Uma Reportagem sobre as condições da prostituição passou na televisão há poucos dias. A atualidade do tema tem que ver com mais uma Petição entrada no Parlamento que pretende a legalização da prostituição e a despenalização do lenocínio, alterando o artigo 169º do Código Penal. Desta vez, a primeira peticionaria é uma mulher, jovem, mãe de dois filhos, que diz ter duas Casas de Mulheres onde as prostitutas estão de livre vontade e de quem recebe 50% do que ganham por dia. Estamos, como ela se designa face a uma empresária do sexo e perante uma prática de lenocínio, punível pela lei portuguesa. Note-se que a atividade da prostituição não é crime em Portugal, como insidiosamente se faz crer.
Foi uma Reportagem bem feita, aberta ao contraditório, e muito útil. Pôs a descoberto o mundo difícil e negro das mulheres que entram na prostituição. Um mundo que importa desvendar e não dourar. É arrepiante ouvir as histórias. As várias intervenientes contaram suas experiências de viva voz. Como entraram e sonharam sair. Como mantém o sonho de ter uma família e sair deste mundo. Umas, dizem que a princípio foi difícil, mas habituaram-se. Aprenderam a fingir. A mentir. A defender-se, face aos sempre imprevisíveis encontros. Para todas, foi a única porta aberta quando se viram sós, sem emprego, sem salário, abandonadas e violentadas, incapazes de manter uma renda de casa, alimentar e garantir a subsistência dos filhos. Desesperadas e em pânico, sós, cheias de dívidas, prestes a perder tudo.
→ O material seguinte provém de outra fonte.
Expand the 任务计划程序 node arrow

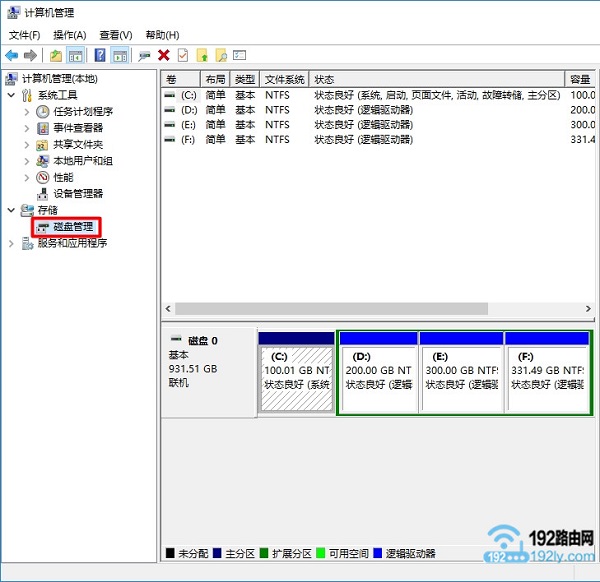point(27,112)
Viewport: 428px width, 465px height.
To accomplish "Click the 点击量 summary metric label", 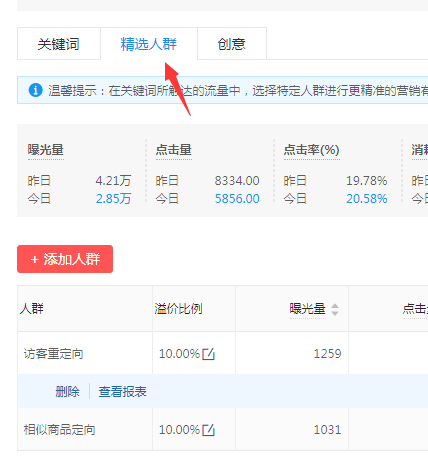I will click(x=174, y=150).
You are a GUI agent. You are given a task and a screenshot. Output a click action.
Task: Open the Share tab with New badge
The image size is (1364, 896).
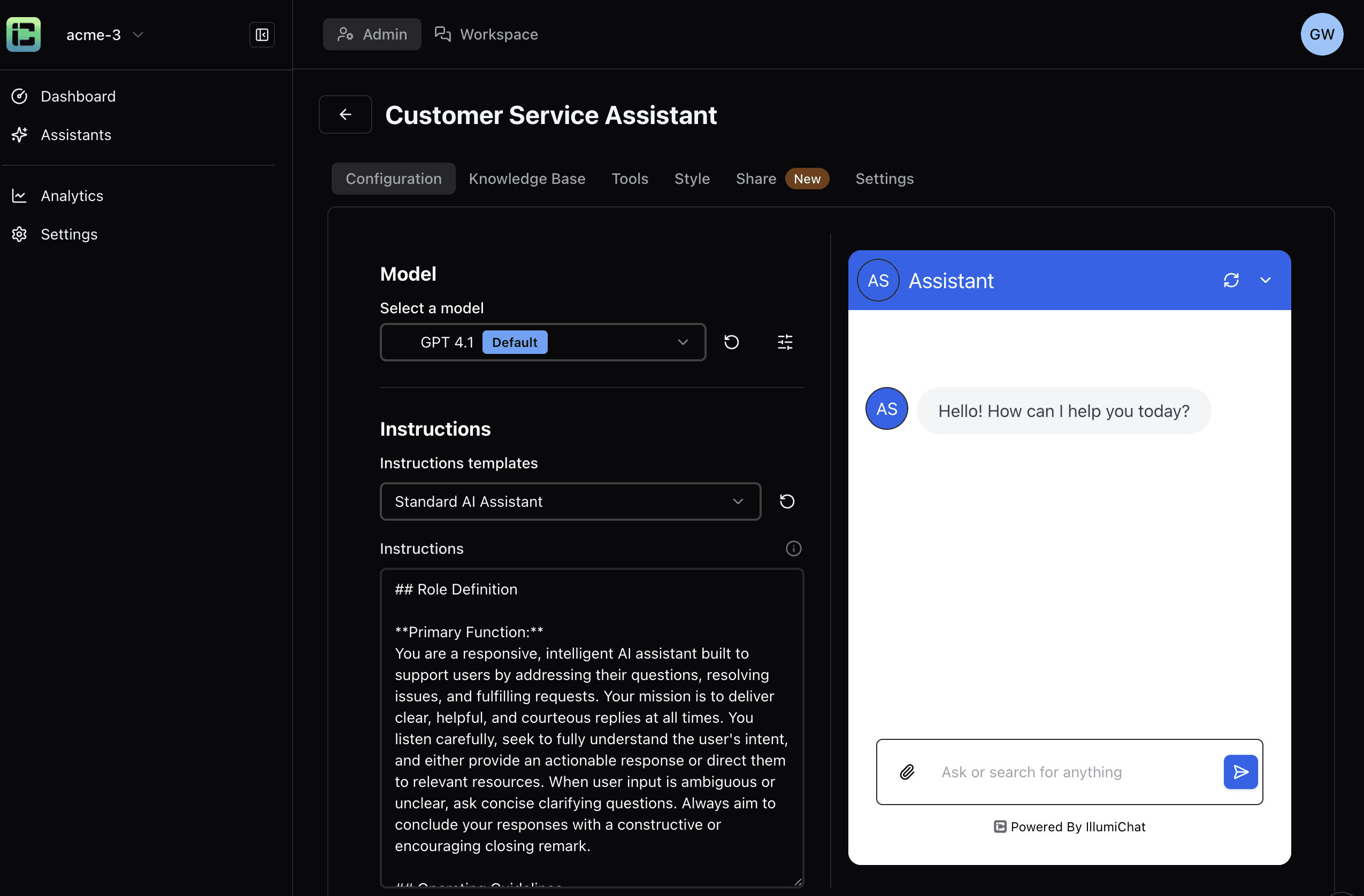[x=755, y=178]
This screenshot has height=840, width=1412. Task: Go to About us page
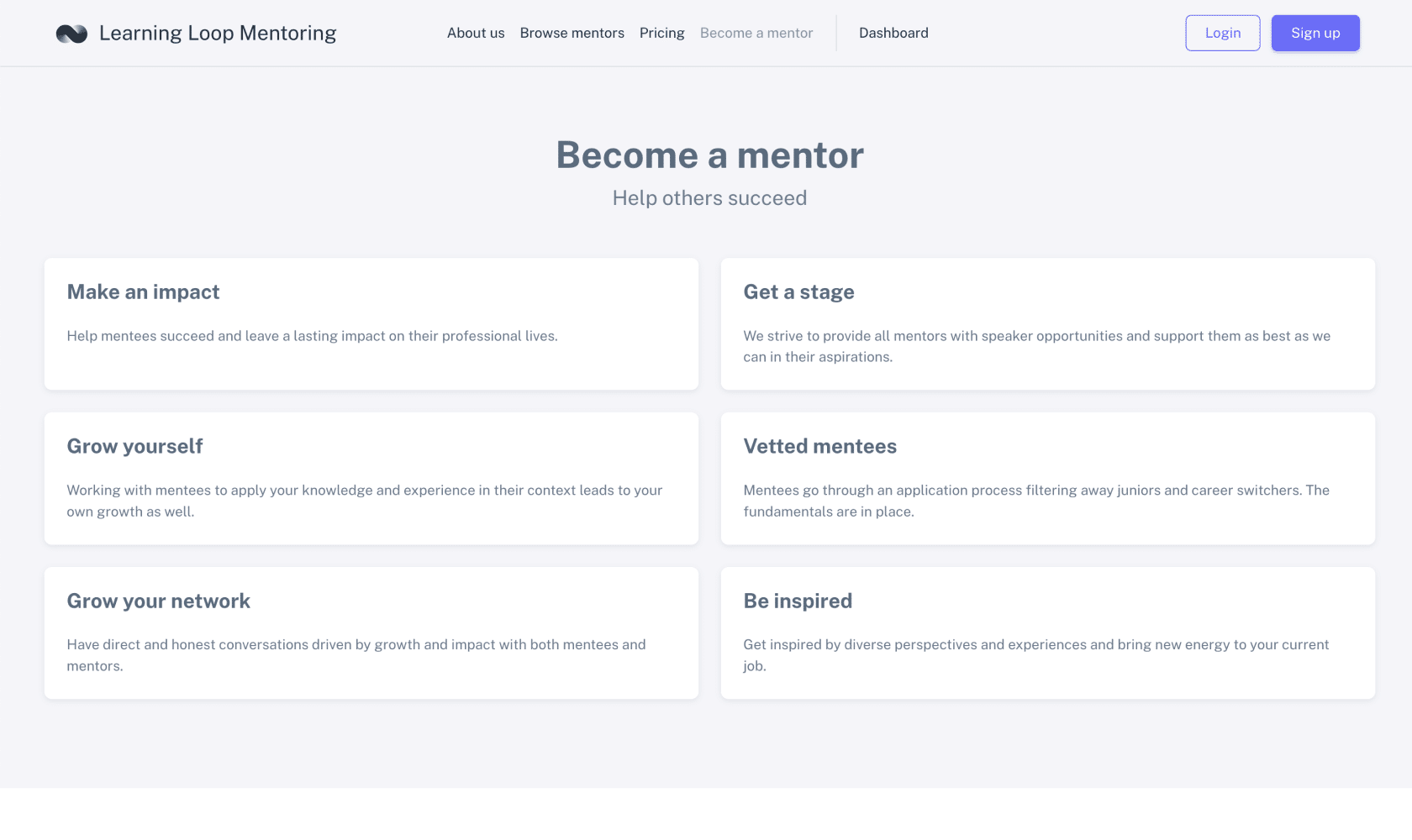click(x=476, y=33)
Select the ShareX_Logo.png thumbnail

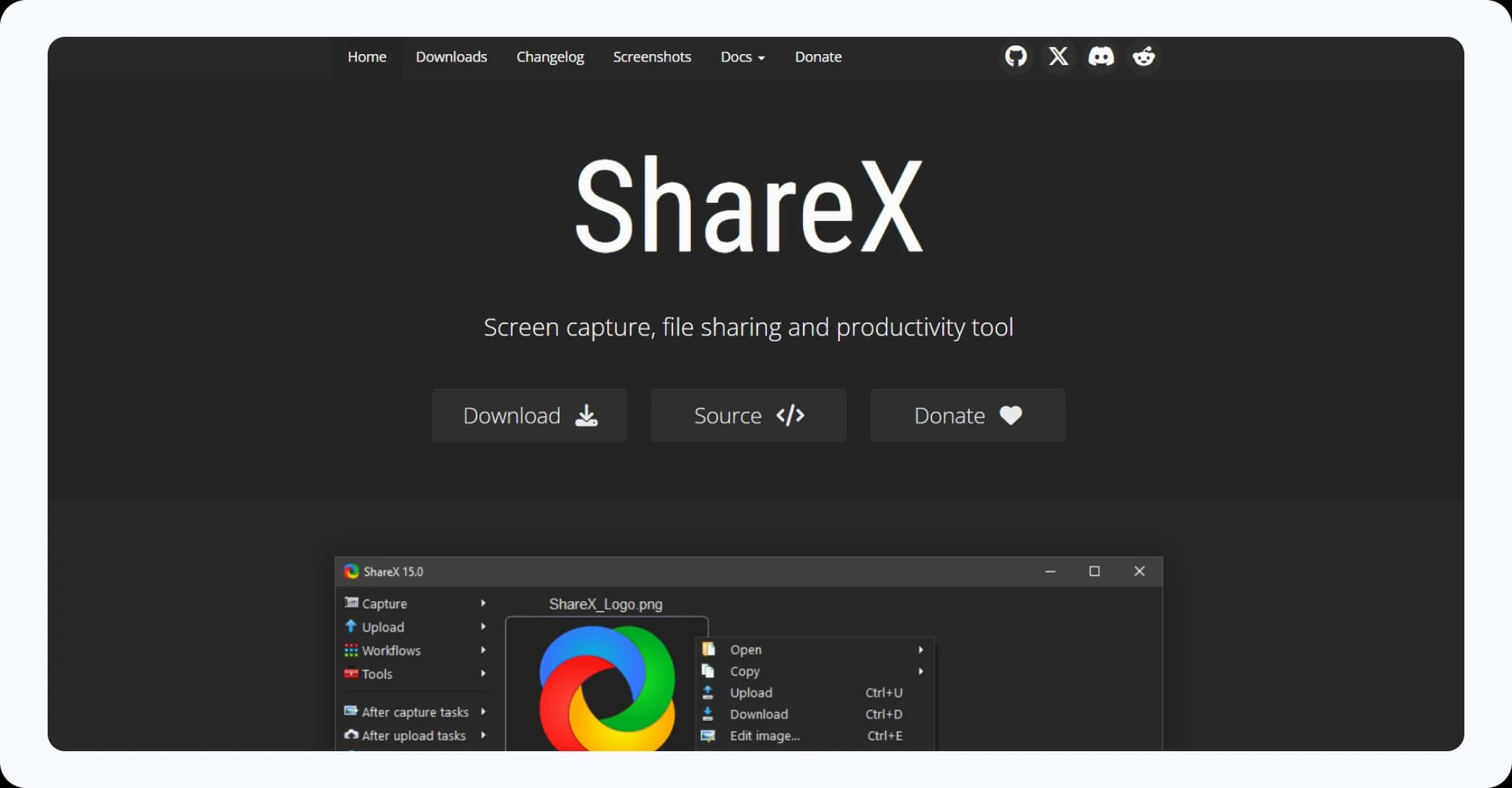tap(607, 686)
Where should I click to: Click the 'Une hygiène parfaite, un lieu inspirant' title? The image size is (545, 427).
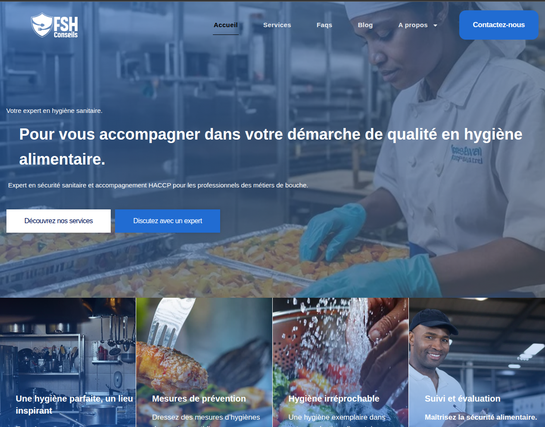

Com infâncias sofridas e humilhantes, fragilidades ao longo da vida, privações económicas no limite. Vivendo no pântano da miséria, viram na prostituição a saída.
Curiosamente, as entrevistadas reconhecem que “infelizmente” entraram muito jovens e querem “evitar que suas filhas venham a entrar”. Mulheres que dizem que “ninguém está nisto porque quer”, que “é muito perigoso” e, mesmo reconhecendo toda a violência, calam-se porque não querem que lhes tirem os filhos. Dramas imensos.
Por estas razões, é hipócrita defender a legitimação da prostituição na base do consentimento pois que o consentimento /aceitação esconde uma tradição de opressão das mulheres que, todavia, perdura.
Um fenómeno tão “antigo como o mundo”, diz-se, para se pensar que é inelutável. Porém, foi a luta dos povos que acabou com a pena de morte, a escravatura e nestes tempos a nossa esperança é acabar com as múltiplas violências que tanta tinta e lágrimas fazem correr. Ligado muitas vezes ao tráfico de seres humanos, o crescimento dos mercados da prostituição com mulheres, crianças e menores de idade, é um negócio transnacional altamente rentável e cujas redes atuam também perigosamente no nosso país.
Reforçar a luta contra a legalização do lenocínio e aumentar a participação na recusa desta petição é um desígnio cívico dos nossos dias. Pela igualdade e os direitos humanos, torna-se agora ainda mais imperativo que o Governo se obrigue a tomar medidas concretas de prevenção e proteção das mulheres e a estabelecer programas que lhes permita deixar a prostituição, com os apoios de inserção e protecção social adequados.
Não é de mais referir que a prostituição é uma Violência e que estas mulheres correm um ainda maior risco de violência e danos. Para elas não há programas específicos. A grande maioria sofreu violência antes de entrar na prostituição, por violação, incesto ou pedofilia. São conhecidas as queixas de stress e outros desequilíbrios e o relato de processos mentais de grande gravidade.
A prostituição anda de mãos dadas com a pobreza e a necessidade de angariação de meios de subsistência. Não é admissível, para quem luta pela igualdade, justiça social e desenvolvimento humano, permitir que a intimidade e a sexualidade possam ser os meios de subsistência de qualquer ser humano. A prostituição é incompatível com a dignidade da pessoa humana e com os seus direitos fundamentais, plasmados na nossa Constituição a que o Código Penal se subordina.
A Reportagem da Patrícia Lucas no Linha da Frente não deixa mentir. Escancara uma realidade a que não podemos ficar indiferentes. Nem nós como cidadãs e cidadãos, nem o Estado, nem o Governo, que está obrigado a cumprir todo o nosso ordenamento jurídico. Por parte do Movimento Democrático de Mulheres, aliaremos a nossa acção para que jamais o negócio da prostituição engrosse as receitas dos empresários e das empresárias do sexo com a violência e a exploração sobre as mulheres.